* Directions for this task *
Should a line in the entries below contain "link", return that line.

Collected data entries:
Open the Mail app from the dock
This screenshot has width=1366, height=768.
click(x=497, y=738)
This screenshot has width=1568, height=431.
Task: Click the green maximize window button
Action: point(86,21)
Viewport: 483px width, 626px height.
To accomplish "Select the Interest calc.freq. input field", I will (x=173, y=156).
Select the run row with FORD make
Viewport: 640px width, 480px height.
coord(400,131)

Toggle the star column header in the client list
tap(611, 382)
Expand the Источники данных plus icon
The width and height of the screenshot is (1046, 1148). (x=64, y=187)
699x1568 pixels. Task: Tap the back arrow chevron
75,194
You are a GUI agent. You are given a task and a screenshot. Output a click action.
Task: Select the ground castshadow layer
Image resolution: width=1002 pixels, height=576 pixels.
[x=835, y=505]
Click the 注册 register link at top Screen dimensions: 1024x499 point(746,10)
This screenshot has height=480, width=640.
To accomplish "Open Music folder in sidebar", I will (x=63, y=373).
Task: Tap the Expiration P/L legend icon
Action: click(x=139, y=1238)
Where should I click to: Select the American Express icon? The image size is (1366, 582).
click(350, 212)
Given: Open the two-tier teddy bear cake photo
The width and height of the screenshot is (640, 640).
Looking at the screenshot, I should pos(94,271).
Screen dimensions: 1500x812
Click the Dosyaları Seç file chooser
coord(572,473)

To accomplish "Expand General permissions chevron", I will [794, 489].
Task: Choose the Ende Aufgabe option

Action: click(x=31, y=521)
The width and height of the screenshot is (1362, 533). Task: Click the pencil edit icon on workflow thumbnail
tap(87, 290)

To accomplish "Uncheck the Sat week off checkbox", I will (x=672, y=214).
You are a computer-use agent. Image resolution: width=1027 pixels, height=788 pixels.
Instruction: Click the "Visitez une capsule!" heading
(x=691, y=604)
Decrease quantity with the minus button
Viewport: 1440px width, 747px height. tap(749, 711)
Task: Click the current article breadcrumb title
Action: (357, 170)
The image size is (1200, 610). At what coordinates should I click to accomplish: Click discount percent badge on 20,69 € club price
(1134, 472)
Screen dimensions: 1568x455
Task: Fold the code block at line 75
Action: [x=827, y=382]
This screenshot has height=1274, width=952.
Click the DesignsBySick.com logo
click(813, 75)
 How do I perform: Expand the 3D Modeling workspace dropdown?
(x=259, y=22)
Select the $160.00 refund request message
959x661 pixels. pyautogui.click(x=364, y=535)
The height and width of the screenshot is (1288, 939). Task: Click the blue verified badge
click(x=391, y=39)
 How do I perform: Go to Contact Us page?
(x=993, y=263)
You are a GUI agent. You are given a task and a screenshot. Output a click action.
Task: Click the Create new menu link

* Result of the exercise *
Click the 注册 register link at top Screen dimensions: 1024x499 point(746,10)
Task: Click the Create new menu link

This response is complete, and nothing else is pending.